How do I plot the surface of a 4D plot?

Question

I am trying to plot the wave function for a particle in a 3D box. This requires me to plot 4 variables: x, y, z axes and the probability density function.

The probability density function is:

abs((np.sin((p*np.pi*X)/a))*(np.sin((q*np.pi*Y)/b))*(np.sin((r*np.pi*Z)/c)))**2

I am using np.arange() for the X, Y and Z.

I have read that to do this you need to plot the surface of a 4D plot. Here is what it is supposed to look like:

Answer 1

This is not really 4D data. As Geoff said, it's 3D scalar data, i.e. you're visualizing a scalar function of three variables: $f(x,y,z)$.

There are several ways to visualize this kind of data, and many tools that will help you. I'll show you a few styles of plots you can make.

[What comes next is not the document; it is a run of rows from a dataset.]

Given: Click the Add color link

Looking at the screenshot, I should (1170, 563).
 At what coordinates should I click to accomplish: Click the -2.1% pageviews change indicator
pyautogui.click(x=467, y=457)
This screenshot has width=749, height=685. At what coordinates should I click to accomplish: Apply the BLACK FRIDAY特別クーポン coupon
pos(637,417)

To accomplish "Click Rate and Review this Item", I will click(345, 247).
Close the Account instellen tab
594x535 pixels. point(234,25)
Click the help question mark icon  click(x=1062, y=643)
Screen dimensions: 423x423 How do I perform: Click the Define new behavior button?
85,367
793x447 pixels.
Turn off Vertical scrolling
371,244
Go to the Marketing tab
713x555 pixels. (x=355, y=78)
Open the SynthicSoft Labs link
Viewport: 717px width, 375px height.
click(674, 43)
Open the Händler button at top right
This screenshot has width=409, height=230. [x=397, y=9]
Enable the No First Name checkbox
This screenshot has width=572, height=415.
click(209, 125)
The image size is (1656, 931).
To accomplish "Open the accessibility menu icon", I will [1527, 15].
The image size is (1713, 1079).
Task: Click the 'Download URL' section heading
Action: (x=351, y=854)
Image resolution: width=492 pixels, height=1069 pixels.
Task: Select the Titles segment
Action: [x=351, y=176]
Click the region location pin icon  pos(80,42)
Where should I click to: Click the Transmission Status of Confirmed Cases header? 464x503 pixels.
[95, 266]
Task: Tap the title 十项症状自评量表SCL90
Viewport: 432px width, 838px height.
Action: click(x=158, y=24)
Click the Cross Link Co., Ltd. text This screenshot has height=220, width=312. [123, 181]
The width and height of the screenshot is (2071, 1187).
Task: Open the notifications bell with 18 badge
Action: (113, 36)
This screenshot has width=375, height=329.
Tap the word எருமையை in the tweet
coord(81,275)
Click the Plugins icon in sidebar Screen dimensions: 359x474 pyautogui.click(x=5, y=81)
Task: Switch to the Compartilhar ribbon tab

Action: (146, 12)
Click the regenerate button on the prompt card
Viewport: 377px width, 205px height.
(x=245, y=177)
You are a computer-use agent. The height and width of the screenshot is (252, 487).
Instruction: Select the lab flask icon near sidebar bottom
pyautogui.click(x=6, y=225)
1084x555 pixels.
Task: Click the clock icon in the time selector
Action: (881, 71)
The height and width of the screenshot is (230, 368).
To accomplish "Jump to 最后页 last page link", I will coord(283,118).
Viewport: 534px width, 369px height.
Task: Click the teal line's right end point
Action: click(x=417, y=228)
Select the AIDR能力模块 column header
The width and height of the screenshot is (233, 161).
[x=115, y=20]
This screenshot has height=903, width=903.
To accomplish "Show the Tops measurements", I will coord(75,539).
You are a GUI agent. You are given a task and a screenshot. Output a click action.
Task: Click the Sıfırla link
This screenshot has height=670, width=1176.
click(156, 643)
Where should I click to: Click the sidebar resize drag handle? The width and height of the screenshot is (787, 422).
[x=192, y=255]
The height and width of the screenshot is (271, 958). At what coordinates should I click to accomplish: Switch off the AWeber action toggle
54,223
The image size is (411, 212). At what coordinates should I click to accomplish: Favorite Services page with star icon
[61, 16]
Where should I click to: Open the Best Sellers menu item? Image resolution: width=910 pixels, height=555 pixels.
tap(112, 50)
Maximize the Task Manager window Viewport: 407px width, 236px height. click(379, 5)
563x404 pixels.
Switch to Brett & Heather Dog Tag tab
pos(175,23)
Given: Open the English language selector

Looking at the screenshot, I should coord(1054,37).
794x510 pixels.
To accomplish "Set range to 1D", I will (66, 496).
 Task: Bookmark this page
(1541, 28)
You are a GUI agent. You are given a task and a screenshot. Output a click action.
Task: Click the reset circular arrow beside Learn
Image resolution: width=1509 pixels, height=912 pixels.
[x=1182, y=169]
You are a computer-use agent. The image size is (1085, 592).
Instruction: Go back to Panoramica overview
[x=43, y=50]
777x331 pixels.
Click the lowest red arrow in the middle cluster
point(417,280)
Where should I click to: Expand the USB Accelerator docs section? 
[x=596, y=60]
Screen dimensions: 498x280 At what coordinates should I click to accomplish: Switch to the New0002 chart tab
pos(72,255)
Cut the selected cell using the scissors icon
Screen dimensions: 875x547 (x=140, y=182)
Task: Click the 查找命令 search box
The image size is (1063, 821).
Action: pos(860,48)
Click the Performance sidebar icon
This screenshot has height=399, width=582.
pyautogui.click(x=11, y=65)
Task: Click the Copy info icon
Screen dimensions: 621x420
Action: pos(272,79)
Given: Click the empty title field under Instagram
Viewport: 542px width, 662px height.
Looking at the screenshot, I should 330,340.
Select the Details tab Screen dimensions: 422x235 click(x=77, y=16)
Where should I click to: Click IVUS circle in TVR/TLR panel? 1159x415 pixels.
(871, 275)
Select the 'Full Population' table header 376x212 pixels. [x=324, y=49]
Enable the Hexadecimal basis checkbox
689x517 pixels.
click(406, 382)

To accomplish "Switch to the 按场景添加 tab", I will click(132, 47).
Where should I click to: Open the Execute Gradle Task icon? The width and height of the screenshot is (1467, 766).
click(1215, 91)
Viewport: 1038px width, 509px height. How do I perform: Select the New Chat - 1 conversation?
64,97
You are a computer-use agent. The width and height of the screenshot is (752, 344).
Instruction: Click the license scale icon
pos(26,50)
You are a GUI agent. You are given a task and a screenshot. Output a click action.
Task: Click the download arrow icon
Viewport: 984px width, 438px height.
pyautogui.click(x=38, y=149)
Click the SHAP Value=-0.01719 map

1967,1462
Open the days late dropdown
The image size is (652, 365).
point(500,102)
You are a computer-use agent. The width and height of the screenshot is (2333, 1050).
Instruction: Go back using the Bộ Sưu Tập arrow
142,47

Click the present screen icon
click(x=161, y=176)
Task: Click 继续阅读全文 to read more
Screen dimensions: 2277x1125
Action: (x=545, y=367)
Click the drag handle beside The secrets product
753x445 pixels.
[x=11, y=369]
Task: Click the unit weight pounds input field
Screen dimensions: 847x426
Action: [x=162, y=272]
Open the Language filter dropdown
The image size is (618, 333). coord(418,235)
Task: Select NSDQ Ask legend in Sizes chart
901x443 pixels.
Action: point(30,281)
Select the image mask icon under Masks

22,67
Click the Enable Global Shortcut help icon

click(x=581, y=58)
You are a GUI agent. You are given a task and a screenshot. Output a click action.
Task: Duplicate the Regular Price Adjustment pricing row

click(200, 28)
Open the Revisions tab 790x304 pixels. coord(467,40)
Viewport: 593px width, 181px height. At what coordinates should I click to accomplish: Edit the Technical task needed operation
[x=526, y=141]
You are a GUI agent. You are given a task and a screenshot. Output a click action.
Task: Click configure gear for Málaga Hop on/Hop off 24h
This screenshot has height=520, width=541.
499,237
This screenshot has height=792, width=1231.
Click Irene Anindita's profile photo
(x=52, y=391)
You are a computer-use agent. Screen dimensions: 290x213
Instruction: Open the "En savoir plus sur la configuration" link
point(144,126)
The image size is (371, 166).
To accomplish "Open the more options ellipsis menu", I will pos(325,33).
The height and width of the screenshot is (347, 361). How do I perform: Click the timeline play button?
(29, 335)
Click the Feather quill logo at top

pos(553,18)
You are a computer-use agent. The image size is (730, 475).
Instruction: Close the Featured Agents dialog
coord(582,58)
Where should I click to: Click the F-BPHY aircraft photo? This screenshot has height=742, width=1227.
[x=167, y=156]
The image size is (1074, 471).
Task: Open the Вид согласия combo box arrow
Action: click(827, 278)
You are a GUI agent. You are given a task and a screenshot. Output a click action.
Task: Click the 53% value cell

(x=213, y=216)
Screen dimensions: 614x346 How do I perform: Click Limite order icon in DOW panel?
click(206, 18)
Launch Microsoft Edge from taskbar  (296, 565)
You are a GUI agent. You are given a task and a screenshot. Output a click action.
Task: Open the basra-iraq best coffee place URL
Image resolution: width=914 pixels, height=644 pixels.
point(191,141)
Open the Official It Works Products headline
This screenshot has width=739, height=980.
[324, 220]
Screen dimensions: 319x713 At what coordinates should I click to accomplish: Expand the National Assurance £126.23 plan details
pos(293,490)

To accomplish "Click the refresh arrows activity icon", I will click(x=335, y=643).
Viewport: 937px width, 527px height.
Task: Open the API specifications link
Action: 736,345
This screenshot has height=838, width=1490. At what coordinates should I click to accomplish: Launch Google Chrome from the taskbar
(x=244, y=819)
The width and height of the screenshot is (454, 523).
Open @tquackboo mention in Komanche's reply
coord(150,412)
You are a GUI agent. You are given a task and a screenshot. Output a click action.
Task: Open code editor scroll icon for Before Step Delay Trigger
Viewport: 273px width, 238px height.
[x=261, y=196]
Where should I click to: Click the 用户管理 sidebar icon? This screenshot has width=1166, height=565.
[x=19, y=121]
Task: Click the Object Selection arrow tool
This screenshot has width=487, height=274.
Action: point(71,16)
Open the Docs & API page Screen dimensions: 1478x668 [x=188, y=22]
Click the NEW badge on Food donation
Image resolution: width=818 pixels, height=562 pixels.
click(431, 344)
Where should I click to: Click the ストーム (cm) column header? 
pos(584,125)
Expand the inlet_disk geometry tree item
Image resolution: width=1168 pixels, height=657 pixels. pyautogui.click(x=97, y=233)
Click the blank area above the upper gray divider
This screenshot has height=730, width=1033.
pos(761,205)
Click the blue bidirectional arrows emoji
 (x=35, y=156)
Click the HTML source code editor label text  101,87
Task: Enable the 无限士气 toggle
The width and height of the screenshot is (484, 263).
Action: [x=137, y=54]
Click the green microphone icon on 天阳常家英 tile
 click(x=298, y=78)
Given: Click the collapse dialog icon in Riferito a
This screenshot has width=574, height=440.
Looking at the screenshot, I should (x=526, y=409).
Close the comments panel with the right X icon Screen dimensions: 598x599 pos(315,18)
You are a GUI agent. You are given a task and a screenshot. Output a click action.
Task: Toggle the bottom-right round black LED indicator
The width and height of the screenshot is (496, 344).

1. Contour plot showing one or more $f(x,y,z) = \text{(const.)}$ surfaces, possibly with transparency.

   In Mathematica,

   ContourPlot3D[
    Abs[Sin[\[Pi] x] Sin[\[Pi] y] Sin[\[Pi] z]]^2 == 1/2,
    {x, -1, 1}, {y, -1, 1}, {z, -1, 1}]
   

   

   Show the surfaces of constant probability 0.2, 0.5 and 0.8:

   ContourPlot3D[
    Abs[Sin[\[Pi] x] Sin[\[Pi] y] Sin[\[Pi] z]]^2,
    {x, -1, 1}, {y, -1, 1}, {z, -1, 1}, Contours -> {0.2, 0.5, 0.8}, 
    ContourStyle -> (Directive[#, Opacity[0.25]] & /@ {Yellow, Orange, Red}), 
    Lighting -> "Neutral", Mesh -> None]
   

   

2. You can do some type of volume visualization, possibly with cutouts and slicing. You'll be able to assign a colour and an opacity to each point in 3D. More advanced tools will also let you choose a transfer function.

   imgdata = 
     Table[Abs[Sin[\[Pi] x] Sin[\[Pi] y] Sin[\[Pi] z]]^2, 
       {x, -1., 1, .01}, {y, -1., 1, .01}, {z, -1., 1, .01}];
   
   img = Image3D[imgdata, ClipRange -> {{150, 200}, {0, 100}, {0, 200}}]
   

   

   Slicing often helps, especially if you can interactively control which slice to display.

   Image3DSlices[img, Range[1, 200, 10]]
   

   

These examples were meant as ideas for what types of visualizations you can try to create. There are many different free and commercial tools that you can use to make the plots.

Answer 2

The traditional approach for scalar field-based data (temperature, velocity magnitude, pressure, density, etc.) plotted over two or three space dimensions uses color. It's important to note that choice of color scheme can distort your impressions of the data. For this reason, do not use a rainbow color scheme. (For why, see here, here, here, and here.) Unfortunately, rainbow is the default color scheme in MATLAB and matplotlib.

If you're trying to highlight changes in intensity, using a scheme that varies in saturation works well, like one that ranges from white (zero density) to black (maximum density). Transparency can also work well. A tricky problem with 3-D plots when using color is that you'll need to look at the data from multiple perspectives to get a fuller picture of trends and features; you may also need to plot slices.